Following the cessation of hostilities, the United Nations Environmental Program Balkan Task Force (UNEP/BTF) began the difficult task of assessing the worst hot spots of environmental damage and the health risks posed by each site. It soon became apparent that controlling the large-scale contamination at the Zastava plant was an urgent priority. Kragujevac was bombed on two occasions in April 1999. Subsequently, large quantities of polychlorinated biphenyls (PCBs), a mix of 209 individual chlorinated compounds generally used as coolants and lubricants in transformers and other electrical equipment, were released into the surrounding environment. Due to the severe health risk posed by such substances, PCBs were banned in the US as long ago as 1977.

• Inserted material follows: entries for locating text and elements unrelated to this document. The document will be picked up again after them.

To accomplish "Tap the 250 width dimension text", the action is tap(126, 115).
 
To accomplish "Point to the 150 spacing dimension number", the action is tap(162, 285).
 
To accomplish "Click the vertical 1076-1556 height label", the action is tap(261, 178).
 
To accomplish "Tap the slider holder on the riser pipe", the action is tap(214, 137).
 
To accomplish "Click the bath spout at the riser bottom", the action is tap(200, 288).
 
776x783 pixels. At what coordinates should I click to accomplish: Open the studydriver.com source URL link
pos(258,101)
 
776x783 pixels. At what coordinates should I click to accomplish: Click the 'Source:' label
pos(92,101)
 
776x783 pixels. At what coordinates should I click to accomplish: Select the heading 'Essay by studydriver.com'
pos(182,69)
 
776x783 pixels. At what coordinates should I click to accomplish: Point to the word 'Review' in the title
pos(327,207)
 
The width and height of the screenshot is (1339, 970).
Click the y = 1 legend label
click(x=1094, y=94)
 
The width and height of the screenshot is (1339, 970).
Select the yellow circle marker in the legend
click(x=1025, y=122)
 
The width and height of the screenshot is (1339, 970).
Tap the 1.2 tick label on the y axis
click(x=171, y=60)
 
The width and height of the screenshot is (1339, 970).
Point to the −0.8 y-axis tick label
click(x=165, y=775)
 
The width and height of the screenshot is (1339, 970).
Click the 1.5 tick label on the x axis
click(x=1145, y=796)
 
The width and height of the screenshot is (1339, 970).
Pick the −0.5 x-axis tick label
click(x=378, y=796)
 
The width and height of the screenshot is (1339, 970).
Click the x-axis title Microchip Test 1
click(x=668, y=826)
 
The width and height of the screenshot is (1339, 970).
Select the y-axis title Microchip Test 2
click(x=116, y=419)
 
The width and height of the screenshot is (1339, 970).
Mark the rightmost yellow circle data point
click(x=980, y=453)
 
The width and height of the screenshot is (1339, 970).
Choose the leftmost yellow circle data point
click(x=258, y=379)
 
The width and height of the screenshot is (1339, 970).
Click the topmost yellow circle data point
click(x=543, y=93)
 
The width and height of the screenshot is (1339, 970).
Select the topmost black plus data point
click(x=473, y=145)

Zastava, Serbia’s oldest industrial fi rm, was founded in 1853. In 1904, it branched out into automotive repair work, but it wasn’t until 1953 that it started passenger vehicle production. The state-controlled fi rm built various small Fiat models under licence until 1990, some marketed under the Yugo brand in Europe and markets in North and South America. Production at Zastava was severely affected by Balkan war in the early 1990s, with its supply chain drying up due to international sanctions. Bombing by NATO forces followed in 1999. Though directed at the company’s arms-making operations, the automotive manufacturing operations were also targeted on several occasions. With a new Serbian government in place, Zastava, still state-owned, was recapitalised in late 2000. It began building the Florida, a small hatchback, with assembly of the second-generation Fiat Punto added in 2005, badged ‘Zastava 10’. In May 2008, Fiat Auto agreed to buy 70% of Zastava from the Serbian government. A planned major investment programme was delayed, only to be revived in less ambitious form in late 2009, as the recent European recession began to subside. According to statements from the Serbian government, Fiat Auto intends to manufacture a small car, codenamed Progetto 327, at the Kragujevac works, starting in 2011
At the Zastava site, a power station, the entire assembly line, the paintshop and a complex of office buildings were either heavily damaged or destroyed. According to the UN task force, two damaged transformers had leaked PCBs into the surrounding area. An estimated 1,400 litres of pyralene oil (transformer oil composed of PCBs and another highly toxic substance, tricholrobenzenes, otherwise known as ‘trike’) had leaked into the floor and waste pits. The gravel basin under the transformers, designed to contain such leaks, was unable to cope with the volume of fluid that was released. Concentrations of PCBs around the rainwater drain were found to be even higher than those inside the plant. Co-coordinated by UNEP/BTF, the clean-up programme involved a specialist team from the University of Kragujevac’s Institute of Chemistry. The partnership quickly began the process of removing contaminated concrete and layers of sub-soil. The excavated waste was packaged for final treatment, while a new soil and concrete base was laid down, sealed by an epoxy resin.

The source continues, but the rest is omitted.